The song was also recorded by Helen Shapiro for her Helen in Nashville album in February 1963, with Shapiro's regular producer, Norrie Paramor, and also Al Kasha. Shapiro later recalled: "Right from the first time we heard the song on the rough demo back in London, we thought we were going to sock them between the eyes with that one";
however, Shapiro's version was not one of the cuts chosen as an advance single from the album and by the time of the album's release that October, the "It's My Party" track was perceived as a cover of Lesley Gore's hit.

Lesley Gore recalls that "It's My Party" was among some two hundred demos producer Quincy Jones brought to review with her in the den of her family home in February 1963. On hearing the song, Gore told Jones: "That's not half bad. I like it. Good melody. Let's put it on the maybe pile." The song proved to be the only demo Gore and Jones found agreeable. With Jones producing and Claus Ogerman handling arranging and conducting duties, Gore recorded "It's My Party" at Bell Sound Studios in Manhattan on March 30, 1963.

In March 1963, Phil Spector heard the demo of "It's My Party" while visiting Aaron Schroeder's office. Wally Gold later recalled: "He [Spector] said, 'Great, I love it. I'm gonna do it with the Crystals.' We [the song's writers] were really excited, because that would ensure that the record was #1!" Schroeder apparently only learned of the Lesley Gore recording of "It's My Party" when Quincy Jones invited him to hear the completed track, which Schroeder found formulaic; believing that Spector would be able to cut a much stronger version of the song with the Crystals and not wanting to lose Spector's good will, Schroeder attempted to convince Jones to suppress the track. Schroeder did not mention Spector's version to Jones, but Jones and Spector both happened to attend a concert with Charles Aznavour at Carnegie Hall on the evening of March 30, 1963, and when they met outside it came up in conversation that Spector had recorded a version of "It's My Party" with the Crystals. Jones skipped the concert, instead spending that night – a Saturday – at Bell Sound Studios making a test pressing of the track, comprising one hundred copies.

> [GIVEN DATA]
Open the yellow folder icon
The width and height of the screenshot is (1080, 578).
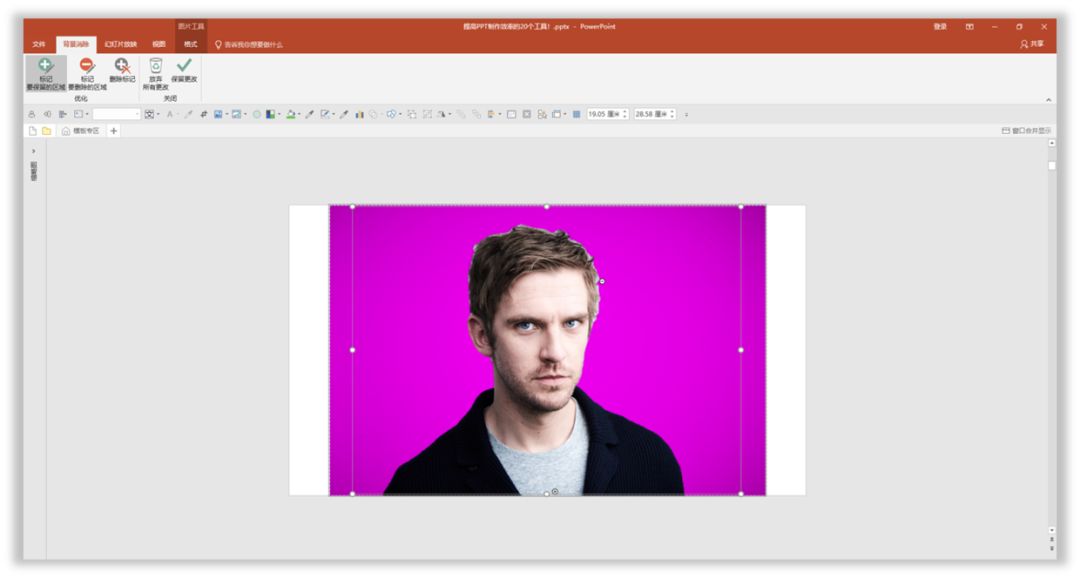[46, 131]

> [WHAT IS ASKED]
**a)** Quote the "It's My Party" passage from "The song was" up to and including "Lesley Gore's hit.".
**b)** Answer these questions about the "It's My Party" passage:
(i) Who was Helen Shapiro's regular producer?
(ii) At which studio did Lesley Gore record the song, and on what date?
(iii) How many copies did Jones's test pressing of the track comprise?

> [THE SOLUTIONS]
**a)**
The song was also recorded by Helen Shapiro for her Helen in Nashville album in February 1963, with Shapiro's regular producer, Norrie Paramor, and also Al Kasha. Shapiro later recalled: "Right from the first time we heard the song on the rough demo back in London, we thought we were going to sock them between the eyes with that one";
however, Shapiro's version was not one of the cuts chosen as an advance single from the album and by the time of the album's release that October, the "It's My Party" track was perceived as a cover of Lesley Gore's hit.

**b)**
(i) Norrie Paramor
(ii) Bell Sound Studios in Manhattan, on March 30, 1963
(iii) One hundred